I have a freaky memory for stuff and I am grateful that my Subarachnoid Hemorrhage hasn’t damaged this. I remember sitting in my friend Lucy’s living room, I spent a great deal of time here as a teen as it was close to the city centre and we were allowed to drink beer (I still can’t drink it to this day!). We were watching music channels and straight after Richard Ashcroft’s ‘Song for the lovers’ an Idlewild song came on. Now I can’t understand how I can remember Richard Ashcroft in such detail and not the Idlewild song that captivated me but I made a mental note to go and buy the album ‘100 Broken Windows’, their third album. I then went on to follow the band, they gigged in Norwich. The first one I was supposed to go to was cancelled and I kind of wished we had booked the ‘Badly Drawn Boy’ ones after all. I came home black and blue after seeing them at the Waterfront. My legs were bruised from being repeatedly pushed into the fence that separated the mosh pit from the band. Covered in the condensation that would drip from the ceiling and my hair would smell like cigarette smoke. It was brutal but I loved it. I saw them at a V festival and watched Roddy stumble across the stage and lose his shoe.

But then I grew up and actually being at the front of a mosh pit now seems terrifying! I have been dragged out of one before by a huge security guard when I fainted, they can be dangerous places. Sounding old again.

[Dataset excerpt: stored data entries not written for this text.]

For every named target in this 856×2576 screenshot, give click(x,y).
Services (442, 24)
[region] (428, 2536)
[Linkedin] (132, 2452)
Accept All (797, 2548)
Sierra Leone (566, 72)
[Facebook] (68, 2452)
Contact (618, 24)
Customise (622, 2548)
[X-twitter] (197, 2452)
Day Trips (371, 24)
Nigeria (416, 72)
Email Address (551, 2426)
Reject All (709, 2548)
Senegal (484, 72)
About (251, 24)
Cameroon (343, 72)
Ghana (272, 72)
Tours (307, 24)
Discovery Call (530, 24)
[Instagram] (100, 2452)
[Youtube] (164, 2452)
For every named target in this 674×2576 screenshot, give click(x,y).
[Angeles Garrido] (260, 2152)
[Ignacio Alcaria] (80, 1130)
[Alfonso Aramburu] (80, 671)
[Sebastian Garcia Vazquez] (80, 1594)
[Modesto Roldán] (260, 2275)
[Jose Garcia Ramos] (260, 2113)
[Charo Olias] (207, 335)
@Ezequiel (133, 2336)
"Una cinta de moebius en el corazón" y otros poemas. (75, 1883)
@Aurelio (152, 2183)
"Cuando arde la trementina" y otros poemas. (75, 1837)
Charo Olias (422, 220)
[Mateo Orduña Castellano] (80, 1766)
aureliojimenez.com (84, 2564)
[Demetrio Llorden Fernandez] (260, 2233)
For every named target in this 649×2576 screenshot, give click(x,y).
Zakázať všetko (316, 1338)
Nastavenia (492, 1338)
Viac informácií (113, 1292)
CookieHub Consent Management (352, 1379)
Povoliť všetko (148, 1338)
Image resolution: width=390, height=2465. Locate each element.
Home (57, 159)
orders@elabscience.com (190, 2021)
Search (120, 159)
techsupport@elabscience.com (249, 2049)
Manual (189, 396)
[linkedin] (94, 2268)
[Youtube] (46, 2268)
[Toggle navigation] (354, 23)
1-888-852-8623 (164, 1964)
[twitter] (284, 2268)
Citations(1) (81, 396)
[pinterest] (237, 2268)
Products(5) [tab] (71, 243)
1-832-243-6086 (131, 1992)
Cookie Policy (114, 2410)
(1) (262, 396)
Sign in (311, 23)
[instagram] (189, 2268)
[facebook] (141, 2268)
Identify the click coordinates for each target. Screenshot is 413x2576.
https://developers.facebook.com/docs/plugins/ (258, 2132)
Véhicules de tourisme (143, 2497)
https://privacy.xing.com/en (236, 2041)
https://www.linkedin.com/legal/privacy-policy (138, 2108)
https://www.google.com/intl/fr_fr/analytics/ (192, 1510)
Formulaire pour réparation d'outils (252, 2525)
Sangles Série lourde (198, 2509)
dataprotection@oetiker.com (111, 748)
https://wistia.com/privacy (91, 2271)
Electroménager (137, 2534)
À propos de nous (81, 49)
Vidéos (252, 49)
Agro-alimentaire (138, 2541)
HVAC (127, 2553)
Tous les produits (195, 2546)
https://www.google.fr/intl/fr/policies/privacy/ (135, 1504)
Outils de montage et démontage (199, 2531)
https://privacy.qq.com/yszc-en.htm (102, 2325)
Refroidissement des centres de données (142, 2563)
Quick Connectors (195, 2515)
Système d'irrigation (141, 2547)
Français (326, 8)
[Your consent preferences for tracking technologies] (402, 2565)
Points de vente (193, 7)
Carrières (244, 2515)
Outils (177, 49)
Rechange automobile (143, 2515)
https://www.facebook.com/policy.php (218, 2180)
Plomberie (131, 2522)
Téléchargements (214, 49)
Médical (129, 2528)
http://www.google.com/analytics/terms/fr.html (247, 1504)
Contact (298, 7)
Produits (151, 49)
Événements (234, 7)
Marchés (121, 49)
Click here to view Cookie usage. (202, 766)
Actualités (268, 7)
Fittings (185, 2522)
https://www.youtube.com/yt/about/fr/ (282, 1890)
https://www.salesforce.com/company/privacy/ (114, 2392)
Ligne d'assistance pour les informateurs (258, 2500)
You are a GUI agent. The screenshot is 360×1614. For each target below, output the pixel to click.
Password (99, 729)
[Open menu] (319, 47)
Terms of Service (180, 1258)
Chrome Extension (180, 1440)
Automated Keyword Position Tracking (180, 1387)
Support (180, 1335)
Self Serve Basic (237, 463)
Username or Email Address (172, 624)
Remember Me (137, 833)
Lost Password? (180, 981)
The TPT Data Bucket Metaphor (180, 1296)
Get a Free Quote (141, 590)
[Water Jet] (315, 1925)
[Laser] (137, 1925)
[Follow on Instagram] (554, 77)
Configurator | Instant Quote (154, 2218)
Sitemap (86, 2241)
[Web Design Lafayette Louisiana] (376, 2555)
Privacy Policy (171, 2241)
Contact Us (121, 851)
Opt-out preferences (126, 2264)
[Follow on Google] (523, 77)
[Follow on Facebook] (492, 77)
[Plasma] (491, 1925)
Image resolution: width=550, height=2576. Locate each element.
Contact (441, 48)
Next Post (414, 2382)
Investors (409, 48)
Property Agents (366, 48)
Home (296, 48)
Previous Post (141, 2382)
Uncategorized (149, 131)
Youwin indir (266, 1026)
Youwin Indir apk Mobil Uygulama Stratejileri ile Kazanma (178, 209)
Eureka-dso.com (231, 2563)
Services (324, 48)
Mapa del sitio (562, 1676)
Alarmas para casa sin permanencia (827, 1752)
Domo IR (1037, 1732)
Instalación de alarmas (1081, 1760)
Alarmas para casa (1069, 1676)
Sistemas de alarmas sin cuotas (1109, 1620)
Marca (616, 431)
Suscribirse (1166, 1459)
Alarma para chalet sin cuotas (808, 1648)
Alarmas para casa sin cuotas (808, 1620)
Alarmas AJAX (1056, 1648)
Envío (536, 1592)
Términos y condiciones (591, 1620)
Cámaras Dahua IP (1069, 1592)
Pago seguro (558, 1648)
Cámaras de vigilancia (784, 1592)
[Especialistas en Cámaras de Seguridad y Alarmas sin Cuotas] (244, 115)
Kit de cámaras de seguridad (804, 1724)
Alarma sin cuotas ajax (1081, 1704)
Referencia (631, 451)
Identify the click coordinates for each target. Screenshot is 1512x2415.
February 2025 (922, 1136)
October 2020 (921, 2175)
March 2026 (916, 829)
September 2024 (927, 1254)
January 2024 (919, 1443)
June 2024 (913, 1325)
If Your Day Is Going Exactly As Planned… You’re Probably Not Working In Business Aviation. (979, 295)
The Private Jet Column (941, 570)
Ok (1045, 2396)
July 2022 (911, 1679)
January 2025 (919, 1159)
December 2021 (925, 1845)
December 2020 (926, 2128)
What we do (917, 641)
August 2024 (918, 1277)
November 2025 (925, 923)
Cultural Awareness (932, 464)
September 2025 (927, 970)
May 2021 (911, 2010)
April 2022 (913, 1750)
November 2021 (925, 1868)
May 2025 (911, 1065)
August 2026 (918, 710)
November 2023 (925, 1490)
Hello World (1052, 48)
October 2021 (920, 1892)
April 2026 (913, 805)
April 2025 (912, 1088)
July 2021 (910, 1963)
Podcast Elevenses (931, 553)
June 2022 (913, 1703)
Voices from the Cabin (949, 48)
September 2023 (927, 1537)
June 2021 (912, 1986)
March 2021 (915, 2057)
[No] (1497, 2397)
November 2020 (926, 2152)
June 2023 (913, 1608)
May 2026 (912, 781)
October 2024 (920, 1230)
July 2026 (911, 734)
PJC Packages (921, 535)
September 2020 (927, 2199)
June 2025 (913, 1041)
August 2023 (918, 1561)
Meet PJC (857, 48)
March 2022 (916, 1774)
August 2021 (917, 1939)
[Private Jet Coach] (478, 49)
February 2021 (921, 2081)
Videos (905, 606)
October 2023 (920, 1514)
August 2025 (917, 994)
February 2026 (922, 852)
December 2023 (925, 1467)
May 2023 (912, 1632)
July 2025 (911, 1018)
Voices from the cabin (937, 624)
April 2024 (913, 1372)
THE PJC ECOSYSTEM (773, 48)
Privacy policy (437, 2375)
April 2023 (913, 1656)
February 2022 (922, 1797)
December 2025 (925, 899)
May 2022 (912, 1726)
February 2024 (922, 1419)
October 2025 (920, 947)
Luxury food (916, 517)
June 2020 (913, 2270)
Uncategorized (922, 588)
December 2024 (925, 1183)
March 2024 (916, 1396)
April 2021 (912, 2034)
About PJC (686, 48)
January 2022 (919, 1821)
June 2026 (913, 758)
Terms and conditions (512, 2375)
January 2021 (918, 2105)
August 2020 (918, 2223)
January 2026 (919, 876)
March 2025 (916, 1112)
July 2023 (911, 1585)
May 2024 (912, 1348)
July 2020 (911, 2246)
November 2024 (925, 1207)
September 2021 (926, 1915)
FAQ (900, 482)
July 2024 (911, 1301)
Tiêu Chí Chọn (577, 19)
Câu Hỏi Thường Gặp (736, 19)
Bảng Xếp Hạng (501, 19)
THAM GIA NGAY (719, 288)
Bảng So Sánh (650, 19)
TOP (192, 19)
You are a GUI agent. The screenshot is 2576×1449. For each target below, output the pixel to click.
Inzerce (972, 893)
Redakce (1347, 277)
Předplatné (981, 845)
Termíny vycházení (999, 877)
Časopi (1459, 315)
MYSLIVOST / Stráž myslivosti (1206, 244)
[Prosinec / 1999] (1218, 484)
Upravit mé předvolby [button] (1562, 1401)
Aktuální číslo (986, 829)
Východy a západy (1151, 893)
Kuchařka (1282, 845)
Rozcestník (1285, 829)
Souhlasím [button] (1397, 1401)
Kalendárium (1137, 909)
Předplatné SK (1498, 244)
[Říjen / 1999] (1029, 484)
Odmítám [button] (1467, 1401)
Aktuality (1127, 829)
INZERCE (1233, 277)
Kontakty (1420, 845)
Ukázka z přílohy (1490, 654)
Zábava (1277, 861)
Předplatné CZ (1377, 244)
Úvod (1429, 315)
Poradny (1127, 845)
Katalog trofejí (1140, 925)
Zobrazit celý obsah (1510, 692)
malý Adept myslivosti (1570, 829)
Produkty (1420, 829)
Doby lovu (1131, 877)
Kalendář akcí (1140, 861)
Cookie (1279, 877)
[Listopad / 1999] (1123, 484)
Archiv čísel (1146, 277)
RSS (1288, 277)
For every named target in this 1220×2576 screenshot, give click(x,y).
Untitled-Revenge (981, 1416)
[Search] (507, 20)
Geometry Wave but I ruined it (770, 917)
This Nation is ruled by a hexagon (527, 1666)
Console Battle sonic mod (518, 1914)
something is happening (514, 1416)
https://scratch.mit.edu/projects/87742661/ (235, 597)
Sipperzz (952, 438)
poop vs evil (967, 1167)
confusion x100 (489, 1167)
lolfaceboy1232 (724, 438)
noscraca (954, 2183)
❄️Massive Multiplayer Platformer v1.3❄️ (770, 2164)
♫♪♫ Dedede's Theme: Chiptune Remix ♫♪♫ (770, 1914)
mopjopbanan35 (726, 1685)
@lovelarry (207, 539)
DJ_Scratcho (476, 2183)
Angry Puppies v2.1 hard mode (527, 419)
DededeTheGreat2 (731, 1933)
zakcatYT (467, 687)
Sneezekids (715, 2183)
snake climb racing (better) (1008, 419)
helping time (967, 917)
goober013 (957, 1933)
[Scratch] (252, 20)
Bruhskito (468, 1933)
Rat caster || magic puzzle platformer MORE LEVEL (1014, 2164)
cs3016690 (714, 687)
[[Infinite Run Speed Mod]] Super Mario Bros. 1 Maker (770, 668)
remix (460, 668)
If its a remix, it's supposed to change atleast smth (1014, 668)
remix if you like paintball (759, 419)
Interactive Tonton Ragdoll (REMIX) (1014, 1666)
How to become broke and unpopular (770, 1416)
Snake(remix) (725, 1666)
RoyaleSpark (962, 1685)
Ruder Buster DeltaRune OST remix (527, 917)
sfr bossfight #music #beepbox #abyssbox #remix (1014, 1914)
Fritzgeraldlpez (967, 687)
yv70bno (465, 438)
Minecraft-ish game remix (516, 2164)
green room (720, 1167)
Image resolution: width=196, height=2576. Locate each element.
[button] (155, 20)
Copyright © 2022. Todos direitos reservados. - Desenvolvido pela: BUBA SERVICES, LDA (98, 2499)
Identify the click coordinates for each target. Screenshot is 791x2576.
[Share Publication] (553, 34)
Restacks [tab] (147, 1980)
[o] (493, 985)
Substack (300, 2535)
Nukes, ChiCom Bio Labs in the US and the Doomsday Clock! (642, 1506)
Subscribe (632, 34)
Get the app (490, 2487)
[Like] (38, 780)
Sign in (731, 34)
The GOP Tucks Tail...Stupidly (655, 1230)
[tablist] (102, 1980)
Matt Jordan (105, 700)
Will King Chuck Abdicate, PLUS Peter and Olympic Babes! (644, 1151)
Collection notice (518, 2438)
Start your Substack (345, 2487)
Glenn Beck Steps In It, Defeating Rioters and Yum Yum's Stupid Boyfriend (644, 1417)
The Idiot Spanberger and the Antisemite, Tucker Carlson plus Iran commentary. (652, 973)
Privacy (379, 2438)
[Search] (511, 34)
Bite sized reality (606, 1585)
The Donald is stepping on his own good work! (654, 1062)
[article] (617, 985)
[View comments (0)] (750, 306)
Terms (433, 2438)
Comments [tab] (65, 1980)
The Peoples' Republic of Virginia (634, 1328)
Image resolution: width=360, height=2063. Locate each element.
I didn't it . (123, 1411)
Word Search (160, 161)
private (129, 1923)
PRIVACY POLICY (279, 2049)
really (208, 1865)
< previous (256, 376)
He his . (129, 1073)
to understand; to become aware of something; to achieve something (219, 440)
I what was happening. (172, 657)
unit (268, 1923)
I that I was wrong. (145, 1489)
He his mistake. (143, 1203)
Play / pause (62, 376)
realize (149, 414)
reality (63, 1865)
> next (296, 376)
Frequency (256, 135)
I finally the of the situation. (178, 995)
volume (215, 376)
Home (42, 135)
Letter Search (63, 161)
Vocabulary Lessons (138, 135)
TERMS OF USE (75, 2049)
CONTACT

10 years ago Roddy Woomble went solo and released the album, ‘My Secret is my Silence’. My husband said that I wouldn’t like it as it was too folky for me. I bought it regardless and it didn’t matter than the music had a different sound because it was Roddy’s voice and lyrics that I loved. It also seemed a natural progression from the Idlewild albums which had also evolved over the years.

Last Thursday, exactly five months after rupture day, I stood with Wayne at The Open, Norwich with my obligatory plastic pint of cider (as I said before I can’t touch beer). Apart from visiting Reindeer there last Christmas and wandering through a craft market this was my first experience of The Open so I didn’t know what to expect. Last time we saw Roddy Woomble and band was about five years ago at The Arts Centre. An old church building where we sat at the front directly in front of Roddy with my tiny baby bump that was to become Meow-Cat (No plastic pints that night). Generally I dislike support bands but the band that was up before the main event were alright, I didn’t catch their name so I can’t point you in their direction. I’m not even sure that they mentioned their name. Roddy and his band then proceeded to play ‘My Secret is my Silence’ in order from start to finish and it was then I realised actually how much I love this album. Each time they moved on to the next track I heard Emmet, Lego Movie say, ‘I LOVE THIS SONG!’ I’m so used to sticking my iPod on shuffle whilst I work in my kitchen and it being one big mash up of Travis, Idlewild, Roddy Woomble, Eels, The Red Hot Chili Peppers etc. that there are no albums in my life anymore just my life in shuffle.

2011 Tour screen print


Five years ago we were lucky enough to meet the band including Roddy and have a screen print signed which now hangs proudly on our kitchen wall. I had my eye on Roddy’s book, ‘Instrumentals’ to add to my collection of both books and music. The drummer kindly took the book to be signed for us, thank you! I haven’t had the chance to have a decent look at the book yet as I’ve been working but it really is beautiful with Roddy’s words there in black and white.

Instrumentals by Roddy Woomble


I was completely captivated my the show, I must’ve looked a little like my Mini-Jedi when I took him to ‘The Force Awakens’ at Vue cinema during the last Christmas holidays! Absorbed and mesmerized. After the album had been played in full there was a half-hearted encore (I hate everything about encores, they’re so predictable but also necessary) and the band was back to play a bit more. Both the Arts Centre and The Open were perfect little venues for this kind of gig. It felt like you were in the middle of it all and that it was personal. I didn’t really want it to end and if I had died five months ago then I would have wanted My Heaven to have been just this.